TUGAS YANG DIMINTA: Tolong lanjutkan berita tentang pengajuan pinjaman pemerintah DKI Jakarta, dimulai setelah kalimat terakhir yang tercantum.

JAKARTA – Sejumlah anggota Dewan Perwakilan Rakyat Daerah (DPRD) Jakarta mempertanyakan langkah pemerintah DKI mengajukan pinjaman kepada pemerintah pusat senilai Rp 12,5 triliun. Sebab, permohonan utang itu tidak pernah dibahas bersama Dewan. Anggota Komisi Bidang Keuangan DPRD Jakarta, Syahrial, mempertanyakan urgensi pengajuan pinjaman itu. “Apakah harus meminjam karena likuiditas kita tidak mampu?” tuturnya dalam rapat bersama dengan eksekutif di gedung DPRD Jakarta, kemarin.
Sebelumnya, pemerintah DKI Jakarta mengusulkan pinjaman sebesar Rp 12,5 triliun dengan rincian Rp 4,5 triliun pada tahun ini dan Rp 8 triliun pada 2021. Pemerintah pusat kemudian mengabulkan permohonan pinjaman itu dalam rangka percepatan program Pemulihan Ekonomi Nasional (PEN) yang dikelola oleh PT Sarana Multi Infrastruktur (Persero) sebagai special mission vehicle di bawah Kementerian Keuangan.

BAHAN YANG DISEDIAKAN:
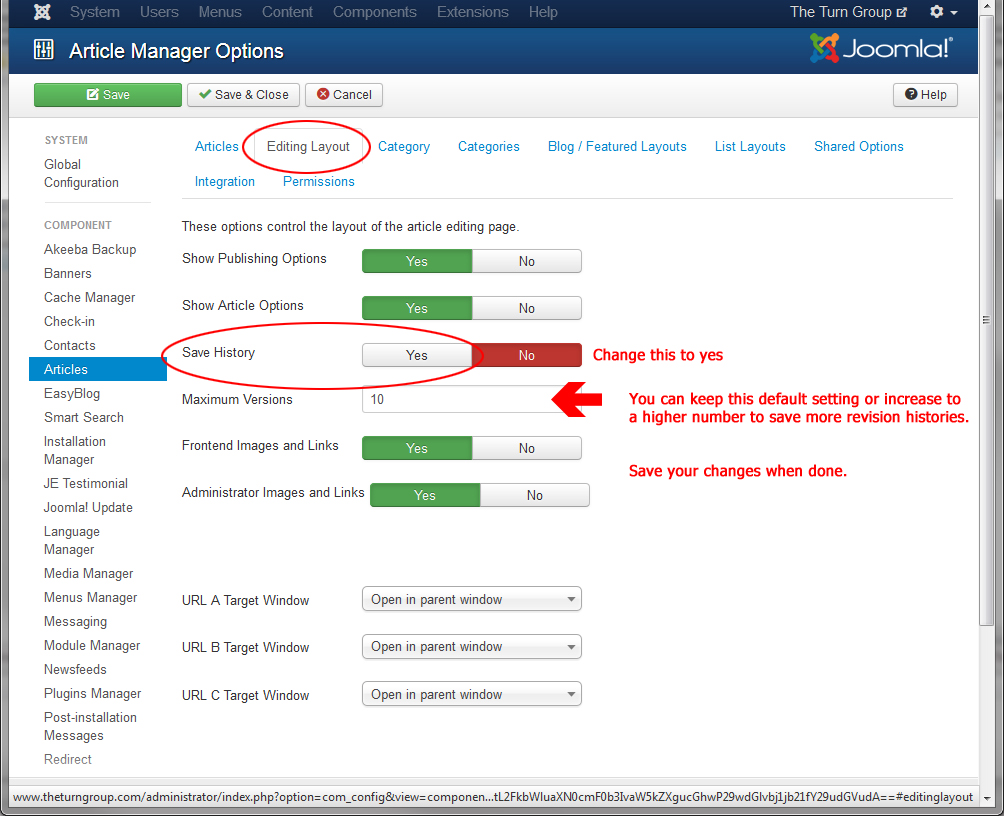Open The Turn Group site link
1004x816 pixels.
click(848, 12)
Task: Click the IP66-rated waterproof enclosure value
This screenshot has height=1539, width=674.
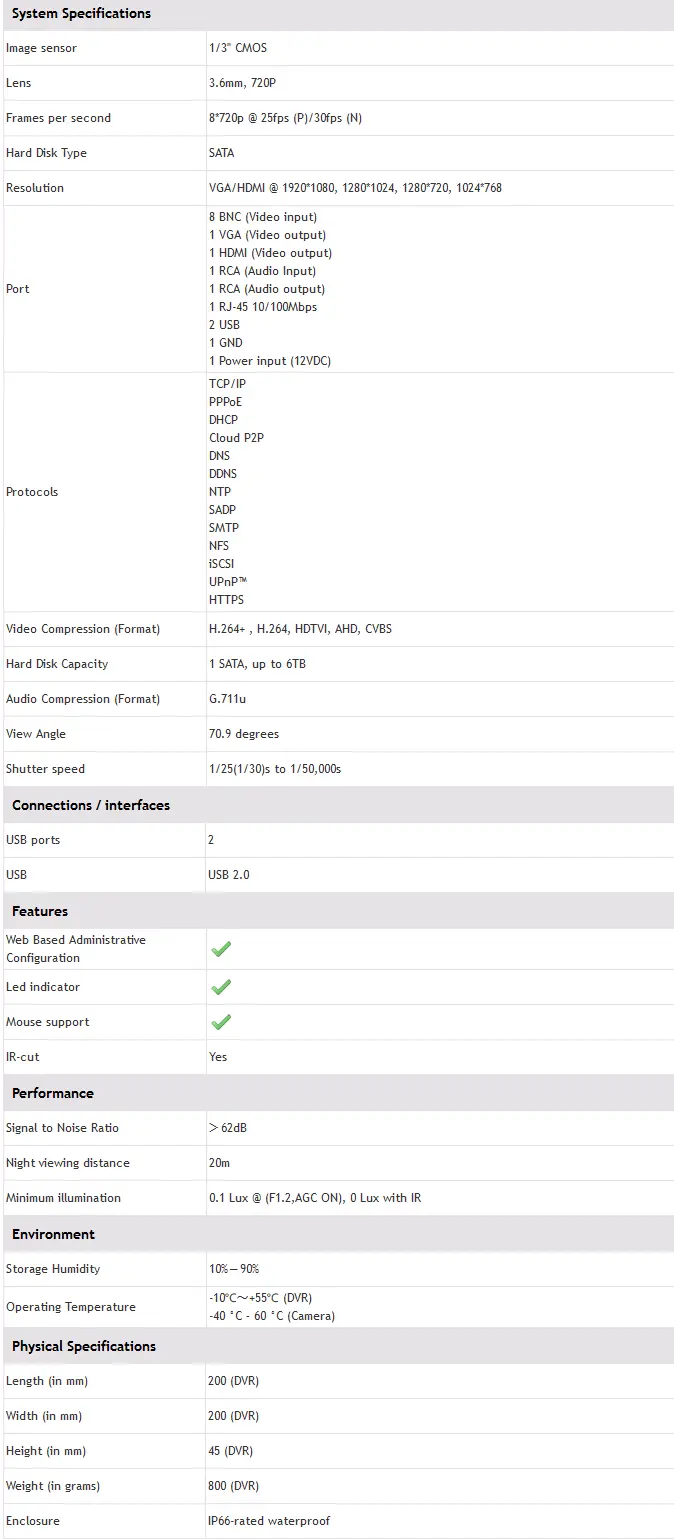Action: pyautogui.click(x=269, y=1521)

* * *

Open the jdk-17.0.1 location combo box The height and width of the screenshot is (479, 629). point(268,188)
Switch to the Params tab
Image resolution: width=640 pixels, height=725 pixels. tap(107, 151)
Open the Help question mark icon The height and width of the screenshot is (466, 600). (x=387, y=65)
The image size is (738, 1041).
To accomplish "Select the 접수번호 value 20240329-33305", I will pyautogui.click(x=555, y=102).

JAWABAN AKHIR:
Syahrial khawatir pemerintah provinsi kesulitan mengembalikan pinjaman itu. Apalagi untuk melunasinya akan dibebankan melalui pajak. “Pemerintah yang pinjam, rakyat yang bayar,” ujar politikus PDI Perjuangan itu.
Kritik senada disampaikan oleh anggota Komisi Bidang Keuangan lainnya, S. Andyka. Menurut dia, pemerintah DKI seharusnya membahas terlebih dulu bersama Dewan sebelum mengajukan permohonan pinjaman. Apalagi pemerintah provinsi berpotensi melanggar Peraturan Pemerintah Nomor 56 Tahun 2018 tentang Pinjaman Daerah. Sebab, untuk mengajukan pinjaman, pemerintah provinsi harus mendapat persetujuan dari DPRD. “Kan harus melibatkan legislatif, tapi kami kok enggak diajak membahasnya,” kata dia.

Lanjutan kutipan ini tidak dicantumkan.